Sometimes the TVS diode on the drive gets fried and can be prised off to make the drive start working again. I would only suggest investigating this if you are handy with a multimeter, soldering iron and have a steady hand. There are plenty of articles online giving guidance for the procedure. However, the fact that it just stopped working makes me think that this is unlikely :-(

You might be able to swap out the electronics from a working drive, but I seem to remember that some drives have electronics "coded" to the drive, even though it might be the exact same make and model. Might be worth posting the drive specs for someone in the know to be able to comment?

I wish you luck recovering the data. I was in exactly the same place a few months back, but was lucky enough to use the TVS trick to fix it.

[Edited on 25/1/19 by nludkin]


MikeRJ - 25/1/19 at 11:49 PM

quote:
Originally posted by SteveWalker
If you are lucky, it may be the electronics that have failed. If so, you could carefully swap the board from an identical drive.


I've had success with this before on some windows based test equipment, but you do need exactly the same model of drive. The drive I had was long out of production so trawled through to eBay to find a good s/h one.


ReMan - 26/1/19 at 01:09 AM

quote:
Originally posted by MikeRJ
quote:
Originally posted by SteveWalker
If you are lucky, it may be the electronics that have failed. If so, you could carefully swap the board from an identical drive.
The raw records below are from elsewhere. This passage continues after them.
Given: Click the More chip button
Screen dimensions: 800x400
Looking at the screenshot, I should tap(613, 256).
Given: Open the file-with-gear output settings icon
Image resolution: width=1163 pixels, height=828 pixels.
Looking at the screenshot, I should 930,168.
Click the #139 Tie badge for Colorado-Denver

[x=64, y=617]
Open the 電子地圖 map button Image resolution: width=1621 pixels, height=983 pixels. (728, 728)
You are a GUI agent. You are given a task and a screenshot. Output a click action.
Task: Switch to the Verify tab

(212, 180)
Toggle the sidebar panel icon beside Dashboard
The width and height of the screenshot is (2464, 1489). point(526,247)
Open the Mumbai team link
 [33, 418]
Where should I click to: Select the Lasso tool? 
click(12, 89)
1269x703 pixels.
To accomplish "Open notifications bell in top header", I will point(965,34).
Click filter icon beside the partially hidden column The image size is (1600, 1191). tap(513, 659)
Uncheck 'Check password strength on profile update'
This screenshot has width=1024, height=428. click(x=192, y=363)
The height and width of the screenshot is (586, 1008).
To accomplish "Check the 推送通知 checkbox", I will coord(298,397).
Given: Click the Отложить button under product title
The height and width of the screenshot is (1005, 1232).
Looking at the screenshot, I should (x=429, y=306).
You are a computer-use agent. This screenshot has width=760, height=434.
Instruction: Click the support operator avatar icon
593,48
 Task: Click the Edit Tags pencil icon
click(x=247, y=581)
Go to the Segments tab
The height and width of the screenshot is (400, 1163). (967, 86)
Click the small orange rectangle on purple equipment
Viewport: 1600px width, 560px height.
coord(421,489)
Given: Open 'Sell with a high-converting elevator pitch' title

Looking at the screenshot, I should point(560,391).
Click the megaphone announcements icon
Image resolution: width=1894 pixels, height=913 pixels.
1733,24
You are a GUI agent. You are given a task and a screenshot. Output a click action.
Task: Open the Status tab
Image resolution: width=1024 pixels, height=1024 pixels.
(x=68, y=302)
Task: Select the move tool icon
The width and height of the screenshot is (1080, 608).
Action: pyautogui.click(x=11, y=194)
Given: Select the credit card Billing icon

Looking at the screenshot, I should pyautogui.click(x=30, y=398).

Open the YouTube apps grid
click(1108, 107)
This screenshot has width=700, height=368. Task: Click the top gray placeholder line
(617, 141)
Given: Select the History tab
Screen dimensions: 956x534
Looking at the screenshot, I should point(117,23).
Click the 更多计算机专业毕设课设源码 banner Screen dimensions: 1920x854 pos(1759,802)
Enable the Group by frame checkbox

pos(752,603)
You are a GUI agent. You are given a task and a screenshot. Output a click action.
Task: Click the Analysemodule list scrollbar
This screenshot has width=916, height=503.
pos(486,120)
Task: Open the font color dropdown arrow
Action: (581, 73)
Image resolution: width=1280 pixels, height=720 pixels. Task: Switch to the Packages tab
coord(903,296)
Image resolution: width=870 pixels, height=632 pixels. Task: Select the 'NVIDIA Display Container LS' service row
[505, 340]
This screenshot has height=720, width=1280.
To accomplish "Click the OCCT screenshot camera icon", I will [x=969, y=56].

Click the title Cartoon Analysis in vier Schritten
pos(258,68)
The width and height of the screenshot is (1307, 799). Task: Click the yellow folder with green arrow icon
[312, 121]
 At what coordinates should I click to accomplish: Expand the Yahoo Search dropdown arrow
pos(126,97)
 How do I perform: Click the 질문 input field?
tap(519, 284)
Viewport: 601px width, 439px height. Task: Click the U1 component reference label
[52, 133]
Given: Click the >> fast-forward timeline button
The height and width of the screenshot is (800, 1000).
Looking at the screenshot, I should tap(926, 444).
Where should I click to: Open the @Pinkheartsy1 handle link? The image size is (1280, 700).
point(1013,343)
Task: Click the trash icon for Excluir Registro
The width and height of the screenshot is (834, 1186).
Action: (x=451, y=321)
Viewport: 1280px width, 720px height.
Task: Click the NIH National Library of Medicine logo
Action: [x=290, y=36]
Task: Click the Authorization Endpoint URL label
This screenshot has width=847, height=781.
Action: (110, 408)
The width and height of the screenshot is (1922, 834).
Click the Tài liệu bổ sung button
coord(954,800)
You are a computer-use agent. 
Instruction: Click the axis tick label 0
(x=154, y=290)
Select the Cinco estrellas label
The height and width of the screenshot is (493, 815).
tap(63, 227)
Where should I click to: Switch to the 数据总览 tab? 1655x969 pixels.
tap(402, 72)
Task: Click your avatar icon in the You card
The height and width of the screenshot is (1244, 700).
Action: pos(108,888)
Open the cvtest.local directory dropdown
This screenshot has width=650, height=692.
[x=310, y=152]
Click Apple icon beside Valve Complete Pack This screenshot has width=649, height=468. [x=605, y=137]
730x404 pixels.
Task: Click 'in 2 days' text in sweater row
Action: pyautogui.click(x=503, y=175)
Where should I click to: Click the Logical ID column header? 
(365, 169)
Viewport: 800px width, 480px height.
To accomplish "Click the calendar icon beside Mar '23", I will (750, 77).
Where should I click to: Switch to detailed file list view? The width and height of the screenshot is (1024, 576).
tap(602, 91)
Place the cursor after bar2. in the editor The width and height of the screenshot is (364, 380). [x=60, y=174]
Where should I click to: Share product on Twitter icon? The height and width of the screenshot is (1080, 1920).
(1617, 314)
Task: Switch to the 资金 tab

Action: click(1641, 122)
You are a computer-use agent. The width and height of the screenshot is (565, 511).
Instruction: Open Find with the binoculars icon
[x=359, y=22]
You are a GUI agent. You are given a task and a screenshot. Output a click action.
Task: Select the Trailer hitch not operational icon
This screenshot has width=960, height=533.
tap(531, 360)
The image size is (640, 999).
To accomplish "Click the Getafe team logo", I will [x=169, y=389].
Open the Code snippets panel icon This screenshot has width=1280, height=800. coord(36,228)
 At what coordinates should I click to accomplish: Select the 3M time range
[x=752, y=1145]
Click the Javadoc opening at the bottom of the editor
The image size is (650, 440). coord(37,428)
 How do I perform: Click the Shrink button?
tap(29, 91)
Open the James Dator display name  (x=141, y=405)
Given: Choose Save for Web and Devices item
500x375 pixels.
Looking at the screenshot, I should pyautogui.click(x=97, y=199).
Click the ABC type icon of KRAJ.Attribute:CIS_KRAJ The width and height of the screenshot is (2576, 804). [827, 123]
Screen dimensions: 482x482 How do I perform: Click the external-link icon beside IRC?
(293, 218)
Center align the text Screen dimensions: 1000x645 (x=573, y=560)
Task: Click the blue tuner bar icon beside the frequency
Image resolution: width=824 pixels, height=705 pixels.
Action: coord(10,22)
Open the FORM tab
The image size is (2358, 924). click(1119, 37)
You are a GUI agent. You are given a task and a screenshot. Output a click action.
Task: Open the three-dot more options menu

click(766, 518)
I've had success with this before on some windows based test equipment, but you do need exactly the same model of drive. The drive I had was long out of production so trawled through to eBay to find a good s/h one.

Yes also done this years ago when my eyes were better
And splice a hd ribbon cable
Fiddly but in the day worth it.
We’re all fallible when it comes to backups


ReMan - 26/1/19 at 01:10 AM

quote:
Originally posted by MikeRJ
quote:
Originally posted by SteveWalker
If you are lucky, it may be the electronics that have failed. If so, you could carefully swap the board from an identical drive.


I've had success with this before on some windows based test equipment, but you do need exactly the same model of drive. The drive I had was long out of production so trawled through to eBay to find a good s/h one.

Yes also done this years ago when my eyes were better
And splice a hd ribbon cable
Fiddly but in the day worth it.
We’re all fallible when it comes to backups


pmc_3 - 26/1/19 at 08:41 PM

I work for an IT Support company and we have used PC Image with good results for customer drives we couldn't recover with software.